Microsoft accelerates AI agentica: all the new features of 365 Copilot
According to the Redmond giant, an adoption of AI can generate an annual increase in Italy's GDP of 18% to 2040, an added value of EUR 336 billion per year
The race for artificial intelligence has entered a new phase, and the ballet of the big tech players knows a new script at periodic intervals, always and in any case oriented towards redefining strategies and platforms to preside over what has in fact become the main area of competition between Microsoft and Google. The former is pushing, and has been for some time, for the integration of intelligent agents into its own productivity applications and corporate workflows, while the latter (yesterday, the protagonist of a substantial update to Workspace, which brought Gemini into the heart of the suite's various tools) is following suit by focusing on multi-model ecosystems and development tools designed to orchestrate agents and cloud services. The comparison is played out on a key point: transforming AI from a simple conversational assistant to an engine capable of performing tasks and coordinating complex processes. And it is in this scenario that the announcements presented by the Redmond company at the CityOval in Milan during the AI Tour, an international event that brought together some 2,500 entrepreneurs, managers and IT professionals. The various Microsoft representatives who took to the stage emphasised the 'Frontier Transformation' strategy, a path through which the company intends to accompany companies towards a more strategic use of artificial intelligence, going beyond the phase of simple experimentation to arrive at a deeper implementation of the technology in business models. Slogans aside, it is clear by now how BigTech is riding the mantra of AI no longer being limited to a mere efficiency tool but becoming a critical factor in development and growth.

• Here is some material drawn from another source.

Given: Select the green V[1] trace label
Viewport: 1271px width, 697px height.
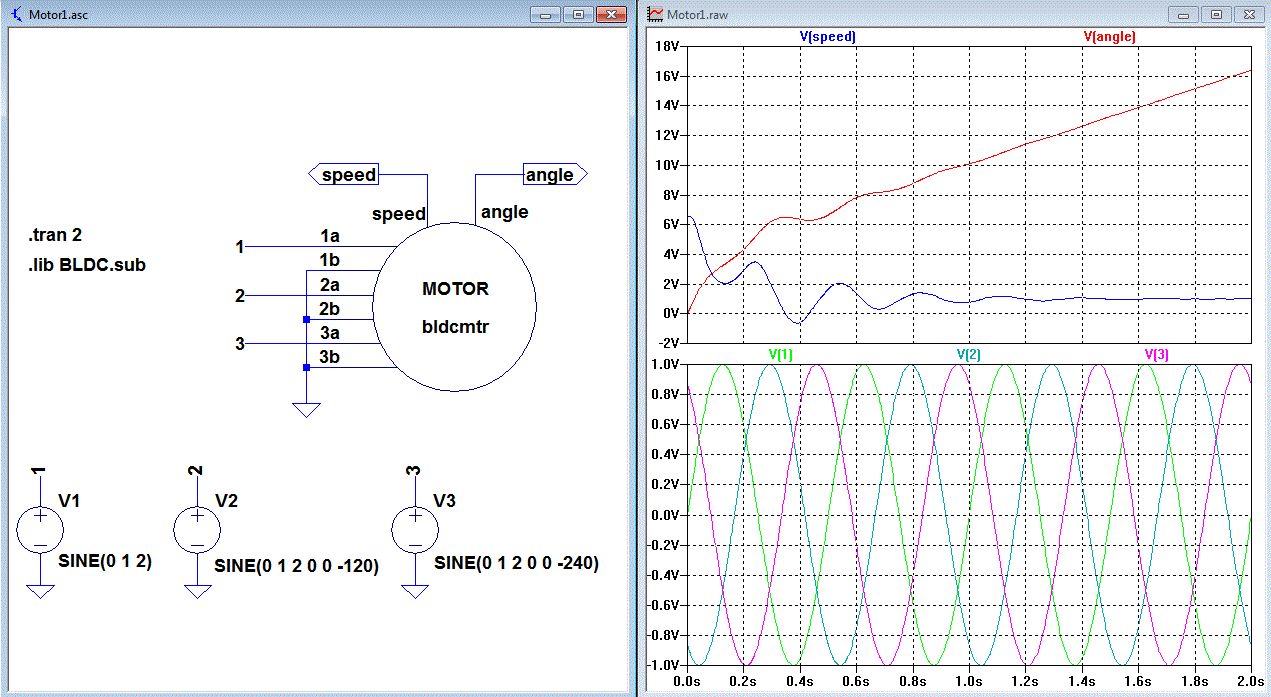Looking at the screenshot, I should pos(780,354).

Growing, with reservations, adoption in Italian companies
The Milan event provided an opportunity to take stock of the state of adoption in Italia thanks to data from the 'AI Skills 4 Agents Observatory 2026' research, carried out by the Teha Group in collaboration with Microsoft itself and Avanade, and full of certainly interesting indicators. The first concerns the annual increase in Italy's GDP that AI could generate by 2040, quantified at around EUR 336 billion in added value across all sectors, with manufacturing in the front line thanks to a potential increase of over EUR 60 billion. The second, on the other hand, certifies the 'popularity' of artificial intelligence in large companies: almost 90% use tools based on algorithms and LLM models (a percentage that is on the rise compared to 2024), even if their application remains mainly focused on operational efficiency (one company in three claims productivity gains of over 5%).

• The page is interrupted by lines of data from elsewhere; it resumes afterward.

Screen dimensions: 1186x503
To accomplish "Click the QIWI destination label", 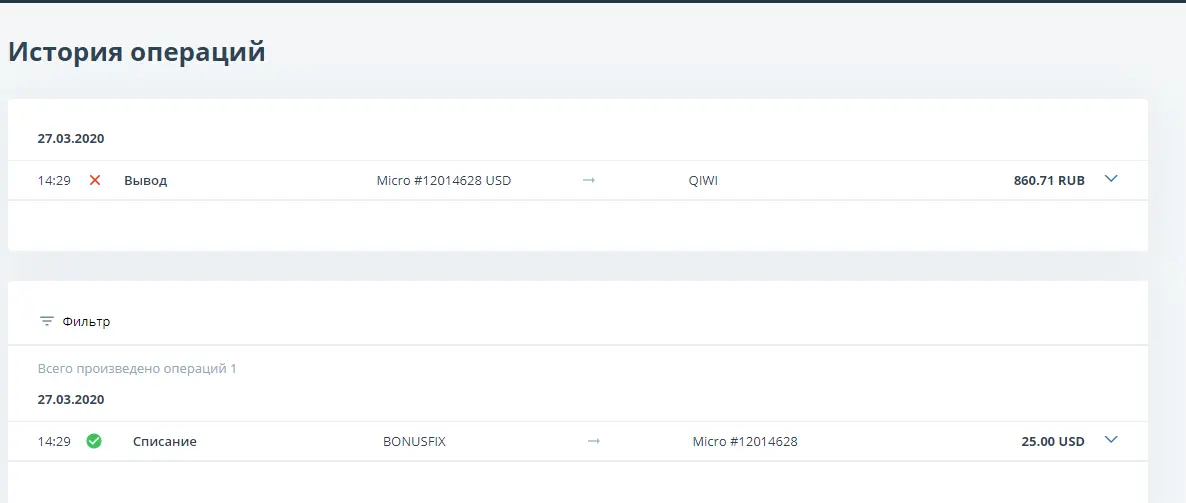I will pyautogui.click(x=703, y=181).
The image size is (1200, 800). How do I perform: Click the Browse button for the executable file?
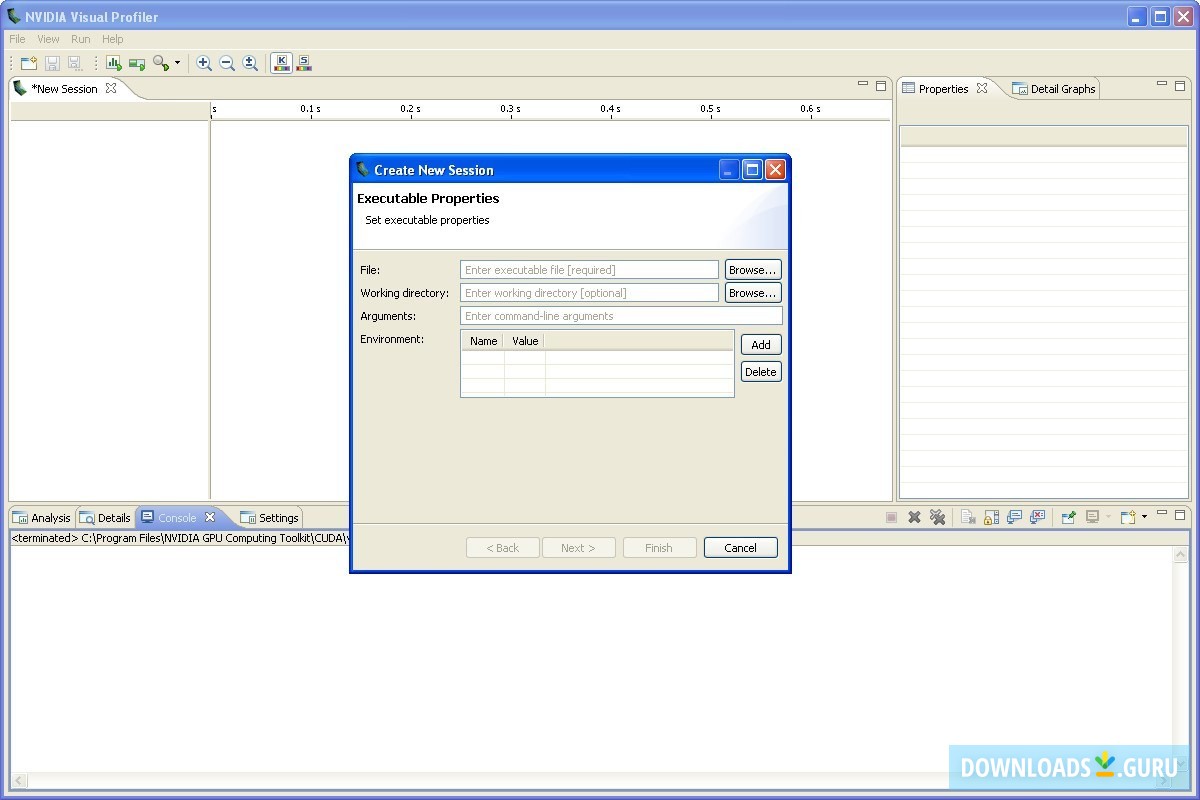click(x=752, y=269)
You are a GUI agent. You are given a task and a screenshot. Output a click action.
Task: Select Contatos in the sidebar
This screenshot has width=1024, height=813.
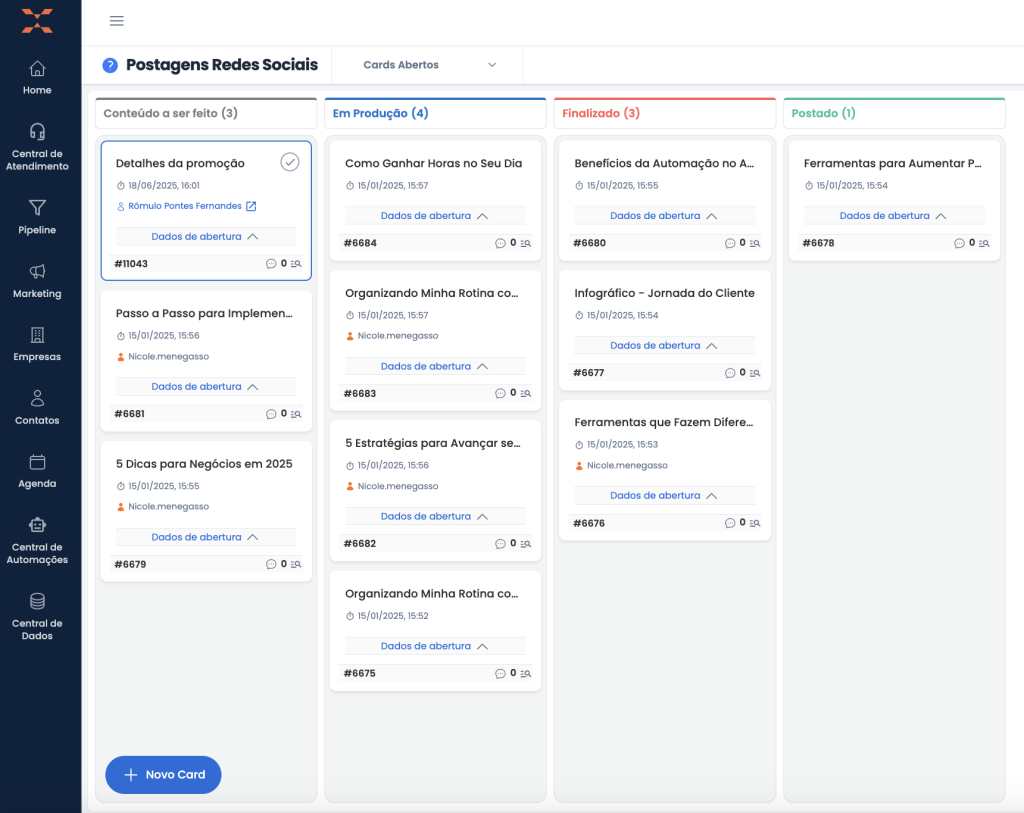(37, 407)
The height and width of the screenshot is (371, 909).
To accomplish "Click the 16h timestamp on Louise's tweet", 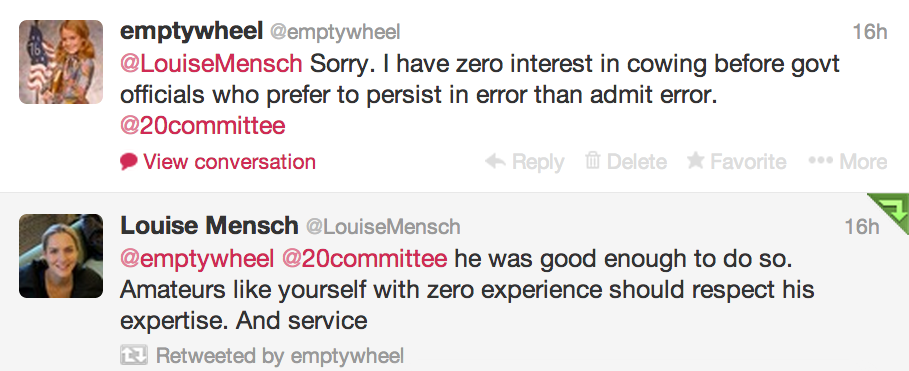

The picture is more complex for agent-based AI, which is proceeding more cautiously, although 95% of large companies see it as a driver of efficiency and productivity: 'only' 27% of companies, however, link it to a competitive business advantage, while 55% see it as a significant technological leap that requires preparation and organisational changes. The main obstacles to its diffusion are the lack of digital culture and change management skills (72% of companies say so) and the lack of internal skills, an item cited by 68% of the sample surveyed. In order to overcome these obstacles, Vincenzo Esposito, Managing Director of Microsoft Italia, was very explicit in his recipe: 'it is essential to move from experimentation to large-scale adoption, we need a change of mindset that leads to considering this technology as a strategic lever'. The initiatives that refer to the AI L.A.B. and AI Skills Alliance proframs go in this direction: the former has so far involved more than 500 companies and 38 partners in the development of more than 700 projects, while the latter brings together 36 organisations and 12 technical partners to offer AI training courses dedicated to various corporate functions.

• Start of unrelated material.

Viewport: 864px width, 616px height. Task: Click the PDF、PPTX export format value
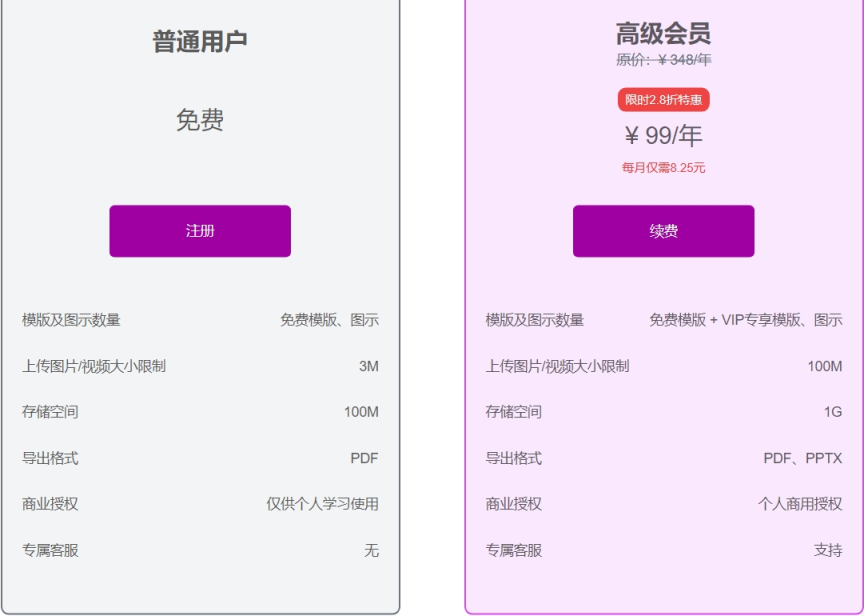pos(802,458)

Product innovations: Anthropic comes into play
One of the central moments of the Milan event was dedicated to the agent-based updates of Microsoft 365 Copilot, the intelligent assistance platform integrated in the productivity tools. Presenting them was Judson Althoff, for the first time in Italia in the role of CEO of Microsoft Commercial Business, who was immediately ready to reel off the numbers certifying the goodness of the direction taken by the company: Copilot licences at global level have in fact increased by more than 160% on an annual basis, while daily active use has grown tenfold over the previous year. Large-scale deployment projects (over 35,000 active locations) have also tripled year-on-year, and today 90 per cent of Fortune 500 companies use Copilot, the manager reiterated.
As for the actual product innovations, the so-called 'Wave 3' marks a new stage in the evolution of the AI assistant, which now harnesses the potential of the WorkIQ component to integrate advanced agent capabilities within applications, from Word to Excel to PowerPoint and Outlook. The advantage for users? Being able to automate even the most complex workflows, transforming Copilot from a writing (or research) support tool into a true task coordinator. The new wave of Microsoft 365 Copilot also extends the Copilot Chat experience, which from now on allows the creation of customised agents and, above all, the integration of different Gen AI models: with the Frontier programme, it will be possible to use not only the latest OpenAI technologies in the tool, but also Anthropic's Claude.